Some of the most breathtaking scenery lies in the more remote parts of the island so although it wasn't an an easy task to trek to these locations, it was worth it in the end and we made sure we had some fun along the way. Our crew consisted of Brand Manager, Laura Mac Sweeny, Photographer, Pawel Nowak, Hair & Make-Up Artist, Roisin Derrane and Models Sarah Tansey and Padraic Pendric from Andrea Roche modelling agency.
The first story we wanted to portray was the story behind the Honeycomb stitch, whose meaning was said to be derived from the reward of hard labour and the hard working honeycomb bee.

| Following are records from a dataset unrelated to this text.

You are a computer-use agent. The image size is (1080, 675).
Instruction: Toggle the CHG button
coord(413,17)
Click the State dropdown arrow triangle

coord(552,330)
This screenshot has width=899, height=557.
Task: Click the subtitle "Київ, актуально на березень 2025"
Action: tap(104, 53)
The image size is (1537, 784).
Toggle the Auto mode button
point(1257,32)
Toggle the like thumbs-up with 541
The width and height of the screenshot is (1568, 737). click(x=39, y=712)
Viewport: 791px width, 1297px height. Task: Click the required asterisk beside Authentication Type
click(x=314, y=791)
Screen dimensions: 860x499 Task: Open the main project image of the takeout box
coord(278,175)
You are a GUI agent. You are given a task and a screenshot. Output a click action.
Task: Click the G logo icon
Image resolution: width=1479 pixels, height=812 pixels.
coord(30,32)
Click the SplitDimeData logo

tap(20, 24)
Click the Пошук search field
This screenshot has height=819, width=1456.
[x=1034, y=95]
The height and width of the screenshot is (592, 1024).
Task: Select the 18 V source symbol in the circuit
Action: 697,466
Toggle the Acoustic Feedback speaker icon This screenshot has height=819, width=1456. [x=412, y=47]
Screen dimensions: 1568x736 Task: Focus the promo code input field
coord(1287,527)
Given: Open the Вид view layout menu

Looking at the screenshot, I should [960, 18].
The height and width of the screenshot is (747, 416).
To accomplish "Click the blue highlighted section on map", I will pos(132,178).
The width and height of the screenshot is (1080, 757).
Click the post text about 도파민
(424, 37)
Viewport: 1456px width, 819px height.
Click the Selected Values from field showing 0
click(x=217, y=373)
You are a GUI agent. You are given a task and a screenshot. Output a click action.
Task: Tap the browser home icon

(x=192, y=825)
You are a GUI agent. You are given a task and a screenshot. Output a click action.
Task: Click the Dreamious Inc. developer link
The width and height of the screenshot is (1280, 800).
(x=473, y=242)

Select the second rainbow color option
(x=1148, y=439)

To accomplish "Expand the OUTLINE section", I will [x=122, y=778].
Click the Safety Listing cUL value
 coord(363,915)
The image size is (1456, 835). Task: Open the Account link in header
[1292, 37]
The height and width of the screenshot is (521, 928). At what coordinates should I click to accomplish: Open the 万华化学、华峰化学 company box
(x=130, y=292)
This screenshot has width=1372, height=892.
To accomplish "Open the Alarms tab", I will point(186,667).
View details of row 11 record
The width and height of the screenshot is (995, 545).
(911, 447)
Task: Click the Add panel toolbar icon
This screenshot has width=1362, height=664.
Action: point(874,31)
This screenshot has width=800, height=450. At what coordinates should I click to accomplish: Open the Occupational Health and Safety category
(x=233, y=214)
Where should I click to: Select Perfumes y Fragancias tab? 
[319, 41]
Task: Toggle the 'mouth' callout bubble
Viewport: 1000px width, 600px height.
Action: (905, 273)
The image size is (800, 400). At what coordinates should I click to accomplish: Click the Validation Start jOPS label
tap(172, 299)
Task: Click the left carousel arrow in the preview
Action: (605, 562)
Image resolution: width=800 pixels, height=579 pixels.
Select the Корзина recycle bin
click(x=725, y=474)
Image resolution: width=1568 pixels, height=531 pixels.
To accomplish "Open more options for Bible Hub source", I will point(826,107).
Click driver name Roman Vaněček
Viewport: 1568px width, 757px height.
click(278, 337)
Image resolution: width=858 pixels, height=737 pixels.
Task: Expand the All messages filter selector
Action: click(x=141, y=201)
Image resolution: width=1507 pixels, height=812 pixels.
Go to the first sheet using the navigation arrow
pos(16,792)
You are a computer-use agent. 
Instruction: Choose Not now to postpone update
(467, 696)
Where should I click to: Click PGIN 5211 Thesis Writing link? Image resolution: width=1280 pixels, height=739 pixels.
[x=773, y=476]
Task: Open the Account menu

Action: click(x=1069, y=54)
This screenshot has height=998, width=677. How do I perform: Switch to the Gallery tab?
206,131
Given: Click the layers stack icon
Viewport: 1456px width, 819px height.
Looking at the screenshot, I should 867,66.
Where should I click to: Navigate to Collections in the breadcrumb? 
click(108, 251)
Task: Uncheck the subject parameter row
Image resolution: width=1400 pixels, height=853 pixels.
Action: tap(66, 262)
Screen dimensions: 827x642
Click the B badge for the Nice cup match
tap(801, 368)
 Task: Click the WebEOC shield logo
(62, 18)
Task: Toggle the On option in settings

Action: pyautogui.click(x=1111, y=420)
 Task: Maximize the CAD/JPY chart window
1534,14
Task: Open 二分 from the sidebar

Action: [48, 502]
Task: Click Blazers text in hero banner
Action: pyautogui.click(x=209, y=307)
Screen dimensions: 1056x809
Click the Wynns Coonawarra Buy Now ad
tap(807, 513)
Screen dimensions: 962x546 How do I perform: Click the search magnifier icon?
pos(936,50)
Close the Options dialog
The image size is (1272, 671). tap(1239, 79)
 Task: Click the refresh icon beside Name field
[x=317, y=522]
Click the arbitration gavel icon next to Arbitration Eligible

Whilst cycling around the island - the best way to travel in these parts - we came across these beautiful rocks sprinkled with a honeycomb of Irish moss and thought what better location to act out a scene of joyful bliss after the labours of hard work with our two models Sarah and Padraic and our trusty companion, Rufus the dog. We love the end result.
Next on our list was to capture the beauty of the stone walls of which the island of Aran is famed for and for which the Trellis stitch was said to be inspired. Although, there are a great number of stone walls to be found on the island, we favoured these high walls filled with grass and character, near the strand of Kilmurvey beach which were built long ago to block out the strong wind from the atlantic seas.
At this stage the weather gods were not looking favourably upon us, however we weren't going to let a little rain ruin our chances of getting that perfect shot.
Shortly after, we headed down to the deserted shoreline of Kilmurvey beach where we shot our Lattice Stitch Sweater, (inspired by the old Fishermen's baskets) and were left mystified as always by its untouched white sands and turquoise blue waters .
With the rain still threatening as it tends to in these parts, we decided to battle on and make our way up to the north of the island to Pol na bPeist (Worm Hole in english) where lies the most magnificent views of the cliffs of the island. Here we shot the beautiful Chevron stitch sweater. The Chevron stitch is constructed through the pattern of increases and decreases and is said to mirror the formation of the waves that crash against the cliffs around these parts of the island. When we finally reached the perfect point on the cliff face, we didn't want to leave.
Not far from here are the most unique displays of carrageen moss and seaweed, famed for once being used as a source of food and fertiliser in ancient times and the inspiration behind the filler or Moss stitch. With the rain still hailing down upon us, we got our beautiful shot amidst the striking green.
Doing this shoot undoubtedly reminded us of the striking and natural beauty of our home and we hope you've enjoyed it too.
It truly is a wondrous place so if you haven't already graced its shorelines then get booking those tickets as it's definitely one for your bucket list.
That's all for now folks, until next time, slán go fóill,
The Team at the Aran Sweater Market.